Chernobyl Nuclear Plant was a victim of a recent malware attack – with attackers downing computer systems in exchange for ransom.  A spokesperson for Chernobyl Nuclear said “eh, things have been worse.”

16 Million Americans in Southern California, Southern Nevada and Arizona are under a heat advisory. Residents are advised to check on elderly persons — or at least the ones that they like.

The CEO of Olive Garden told investors that sales are up 4% this year and that, surprisingly, 30% of their customers are Millenials. The other 70% pay the checks for meals, but 30% are Millenials.

Actress Michelle Rodriguez took to social media to say that the Fast & Furious films need more strong female voices. Producers plan to address her request by casting future movies with more chick cars.

A Verizon exec took a swipe at phone service rival T-Mobile, saying in the wake of a recent outage that T-Mobile “doesn’t work on Thursdays”. T-Mobile scheduled a conference call to address the issue on Friday.

 

Britain’s government is giving Queen Elizabeth a 78% annual pay raise, from $54.6 to $97 million. The main reason is for repairs to Buckingham Palace, although Her Majesty was seen driving a Lamborghini and sporting a new platinum dental grill.

Pandora CEO Tim Westergren has resigned, following a week of Pandora aggressively suggesting playlists of breakup songs.

Majority Leader Mitch McConnell has delayed the Senate vote on Trumpcare; according to insiders, the bill is “hanging by a thread”. Incidentally, that thread is not covered by Trumpcare.

A global shortage of bee and wasp venom is worrying the medical community, who need the venom for allergy vaccines. The shortage is being blamed on global warming, and on the bees’ & wasps’ demands to be paid a living wage.

Japan’s postal service is selling postage stamps featuring Super Mario, Princess Peach, Luigi and Toad. Donkey Kong and Bowser stamps were pulled since they kept wrecking letters.

Deceased artist Salvadore Dali’s body will be exhumed as part of a paternity suit against his estate. A 56 year old woman claims that she is a legitimate heir; Dali’s family claims their father has been framed.

A Czechoslovakian nuclear power plant angered women by holding a Bikini Photo Contest to determine which interns would be hired. The women were further angered when they found out all of the winners were men.

 

Chinese officials are cracking down on the latest toy craze – a tiny crossbow that costs a dollar and can shoot toothpicks over 60 feet.
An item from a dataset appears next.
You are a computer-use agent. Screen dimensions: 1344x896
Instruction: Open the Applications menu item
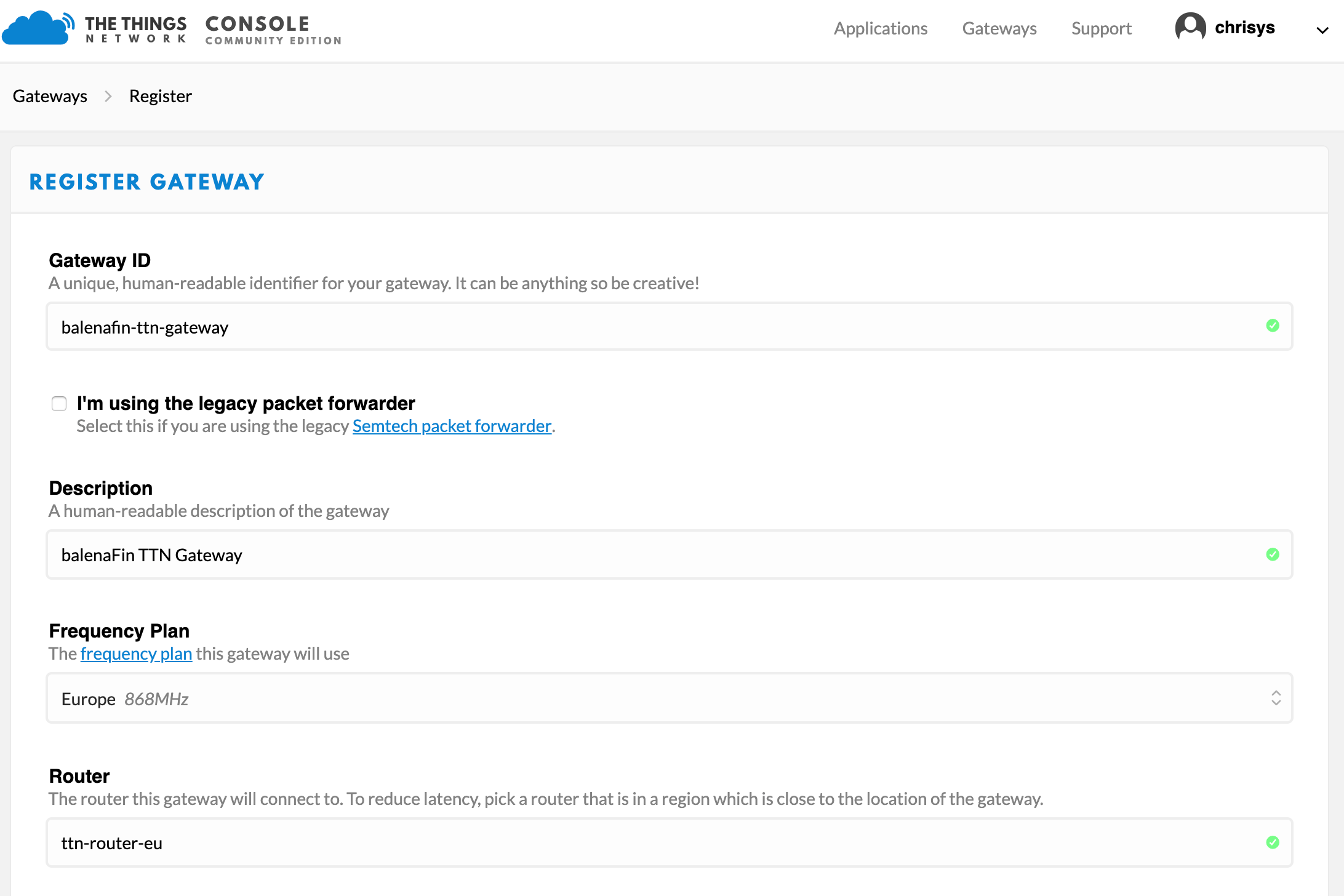pos(880,28)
One 10-year old boy has suffered eye damage, presumably after his friend tried shooting an apple off of his head.

  • Here in the U.S., illegal imports of the crossbow have been used in several daring daylight candy store robberies.

Gwyneth Paltrow’s Goop.com website was smacked down by NASA for incorrectly stating that “healing stickers” sold on the site used carbon fiber technology from NASA spacesuits. NASA said it was a lie. Paltrow replied saying “Astronauts read Goop.com!”
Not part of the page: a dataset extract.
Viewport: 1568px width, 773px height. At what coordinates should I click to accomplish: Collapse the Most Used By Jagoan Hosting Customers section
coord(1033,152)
The White House once again held its daily press briefing off camera. CNN sent a sketch artist to record the proceedings – their first drawing was of Spicer trying to take his colored pencils away.
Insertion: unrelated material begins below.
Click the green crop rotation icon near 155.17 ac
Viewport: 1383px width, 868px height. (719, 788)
The Center for Disease Control released their annual survey of teen sexual behavior. Teens stated their top 3 birth control methods are condoms, withdrawal, and pills. In other words, condom breaks, do it anyway, get Plan B.

The contestant contract for ABC’s Bachelor in Paradise was leaked — men & women appearing on the show agree not to hold producers liable even if the contestants are lied to, injured or contract an STD. The contract is supposedly modeled after Donald Trump’s prenup.

Martha, a 3 year old Napoleon Mastiff was named World’s Ugliest Dog at the annual contest in California. Martha’s owner describes her as “snoring, drooling and gassy”. Martha describes her owner as “no picnic either”.

Rumors are swirling that Pandora CEO Tim Westergren will soon be out. He’s tried meeting with the Board of Directors, but they’re using all of their skips to avoid him.